Retype the entries exactly, but skip the pictures.

(Provided information)

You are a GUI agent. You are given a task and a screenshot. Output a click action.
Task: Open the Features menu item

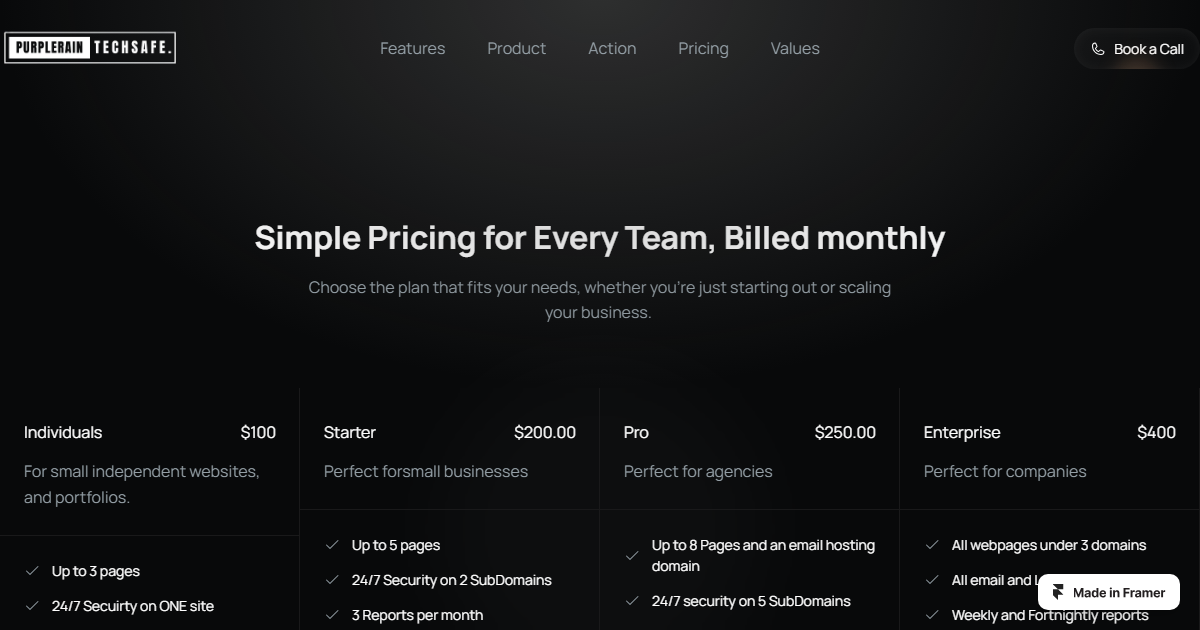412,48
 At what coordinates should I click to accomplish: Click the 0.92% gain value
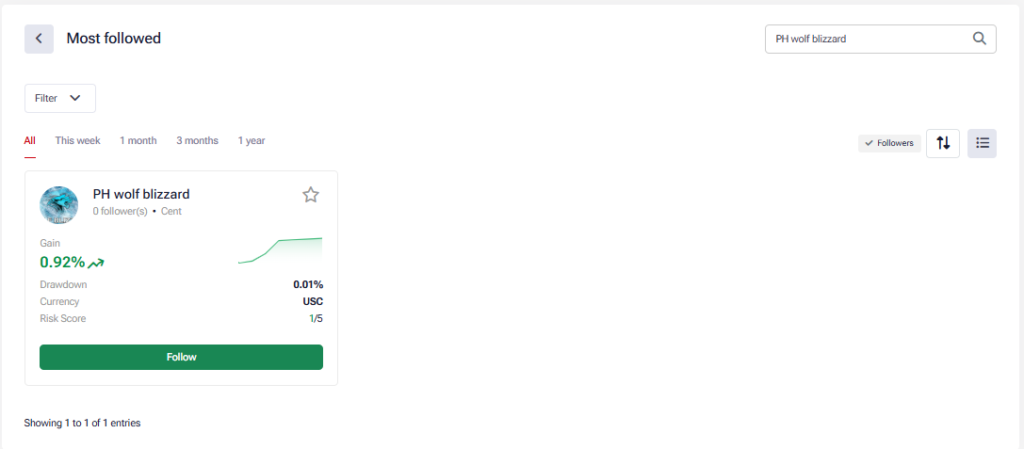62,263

(End Provided information)

Output for this exercise:
You are a GUI agent. You are given a task and a screenshot. Output a click action.
Task: Open the Features menu item

412,48
 At what coordinates should I click to accomplish: Click the 0.92% gain value
62,263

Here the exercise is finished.